• **Goal 1**
In the go-rocm notes, what is the approximate size of the 1B Q5_K_M model suggested for offline testing?
• **Goal 2**
Decide whether each statement agrees with the go-rocm notes, answering yes or no and quoting the deciding words: (a) llama-server's completion endpoints accept stop sequences as token IDs. (b) GetVRAMInfo() clamps free VRAM to zero. (c) llama-server currently supports hot-swapping models.

• **Quoted passage**
StopTokens: GenerateConfig.StopTokens []int32 is ignored. llama-server's /v1/completions and /v1/chat/completions endpoints accept stop sequences as strings ("stop": [...]), not token IDs. Mapping between them requires a tokeniser that is not available in this package. No current consumer uses StopTokens.
Err() concurrency: rocmModel.Err() returns the last error from any Generate/Chat call. With multiple concurrent callers, errors can be overwritten. The single Err() error method is an go-inference interface constraint, not a go-rocm decision. Per-call error returns would require an interface change in go-inference.
VRAM reads are non-atomic: GetVRAMInfo() reads mem_info_vram_total and mem_info_vram_used in two separate sysfs reads. Under heavy VRAM allocation churn, transient inconsistency is possible. Free is clamped to zero to prevent uint64 underflow.
Model directory: Models are on an SMB mount (/data = //10.69.69.108/Data). Integration tests and benchmarks skip when the mount is unavailable. For offline testing, copy a small model (the 1B Q5_K_M is approximately 0.9 GB) to a local path and update the testModel constant in rocm_integration_test.go.
Single-model-per-server: Each rocmModel owns exactly one llama-server subprocess. Loading multiple models simultaneously requires multiple LoadModel calls, each consuming its own VRAM share. There is no shared server or model-switching mechanism.
Future Considerations
Direct HIP CGO (Phase 5, unscheduled): Direct HIP CGO bindings would eliminate the HTTP overhead and process boundary. Only worth pursuing if the subprocess approach becomes a measurable bottleneck. Estimated cost: months of implementation to match llama.cpp's model support breadth.
vLLM backend (Phase 5, unscheduled): vLLM supports ROCm and provides better batching semantics for high-throughput scenarios. Would be a parallel subprocess backend alongside llama-server, selectable via configuration.
Model-switching: The current design loads one model per server instance. A pool-based approach could share llama-server instances across model loads, though this would require llama-server to support hot-swapping models (it does not currently).
go-i18n integration: go-i18n may use go-rocm for batch text classification on the Linux homelab once Phase 2 of go-i18n is unblocked. The WithParallelSlots option makes the backend well-suited for batch workloads.

• **Stored records**
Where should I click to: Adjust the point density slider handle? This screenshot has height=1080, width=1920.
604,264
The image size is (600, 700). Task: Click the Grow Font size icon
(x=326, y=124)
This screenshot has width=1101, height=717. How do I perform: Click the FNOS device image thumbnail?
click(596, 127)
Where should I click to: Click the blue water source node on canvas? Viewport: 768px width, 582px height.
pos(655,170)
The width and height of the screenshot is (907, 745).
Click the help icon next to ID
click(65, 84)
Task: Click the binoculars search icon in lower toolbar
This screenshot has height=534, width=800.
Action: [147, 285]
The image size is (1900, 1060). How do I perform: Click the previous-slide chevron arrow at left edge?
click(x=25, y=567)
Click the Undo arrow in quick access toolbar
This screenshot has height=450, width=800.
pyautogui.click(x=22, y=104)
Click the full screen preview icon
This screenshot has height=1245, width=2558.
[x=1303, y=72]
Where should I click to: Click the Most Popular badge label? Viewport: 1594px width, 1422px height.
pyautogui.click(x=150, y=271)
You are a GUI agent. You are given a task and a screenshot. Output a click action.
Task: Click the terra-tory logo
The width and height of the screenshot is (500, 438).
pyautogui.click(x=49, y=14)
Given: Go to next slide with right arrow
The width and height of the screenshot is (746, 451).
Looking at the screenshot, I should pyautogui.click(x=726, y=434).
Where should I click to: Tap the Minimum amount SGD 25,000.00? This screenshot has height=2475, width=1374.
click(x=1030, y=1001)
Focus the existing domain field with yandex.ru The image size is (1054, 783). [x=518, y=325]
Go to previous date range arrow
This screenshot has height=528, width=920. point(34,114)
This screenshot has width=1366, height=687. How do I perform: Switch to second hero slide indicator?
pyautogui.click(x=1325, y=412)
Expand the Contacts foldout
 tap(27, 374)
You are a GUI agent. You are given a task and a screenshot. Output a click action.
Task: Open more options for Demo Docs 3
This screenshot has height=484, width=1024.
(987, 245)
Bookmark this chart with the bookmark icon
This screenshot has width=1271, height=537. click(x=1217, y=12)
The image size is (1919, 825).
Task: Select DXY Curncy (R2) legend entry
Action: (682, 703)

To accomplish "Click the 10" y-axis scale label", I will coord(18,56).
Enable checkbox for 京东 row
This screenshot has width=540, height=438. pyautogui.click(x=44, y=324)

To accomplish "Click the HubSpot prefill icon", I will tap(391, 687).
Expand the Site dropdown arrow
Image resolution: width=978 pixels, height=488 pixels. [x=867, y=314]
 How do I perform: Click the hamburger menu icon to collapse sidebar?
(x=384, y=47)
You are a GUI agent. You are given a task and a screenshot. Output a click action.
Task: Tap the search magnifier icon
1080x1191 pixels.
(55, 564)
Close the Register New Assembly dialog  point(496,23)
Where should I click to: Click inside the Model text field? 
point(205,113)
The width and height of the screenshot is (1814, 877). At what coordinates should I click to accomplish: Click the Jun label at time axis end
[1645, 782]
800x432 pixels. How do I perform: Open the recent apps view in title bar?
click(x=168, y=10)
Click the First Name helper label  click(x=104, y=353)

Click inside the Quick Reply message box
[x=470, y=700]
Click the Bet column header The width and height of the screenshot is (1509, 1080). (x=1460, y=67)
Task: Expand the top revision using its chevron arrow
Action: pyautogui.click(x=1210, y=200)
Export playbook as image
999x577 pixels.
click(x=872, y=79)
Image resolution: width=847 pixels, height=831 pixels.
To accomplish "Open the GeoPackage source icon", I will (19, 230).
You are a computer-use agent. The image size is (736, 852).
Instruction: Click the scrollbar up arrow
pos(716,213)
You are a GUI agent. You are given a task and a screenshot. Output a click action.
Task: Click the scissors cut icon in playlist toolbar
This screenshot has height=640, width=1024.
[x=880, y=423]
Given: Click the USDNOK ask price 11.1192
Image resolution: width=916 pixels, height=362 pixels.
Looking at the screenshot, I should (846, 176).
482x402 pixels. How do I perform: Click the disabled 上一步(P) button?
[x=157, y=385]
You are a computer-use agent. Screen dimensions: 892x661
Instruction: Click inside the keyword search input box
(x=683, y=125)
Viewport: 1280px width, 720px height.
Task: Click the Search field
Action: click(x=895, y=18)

• **Task answer 1**
Approximately 0.9 GB.

• **Task answer 2**
(a) No: "accept stop sequences as strings ("stop": [...]), not token IDs"
(b) Yes: "Free is clamped to zero to prevent uint64 underflow."
(c) No: "(it does not currently)"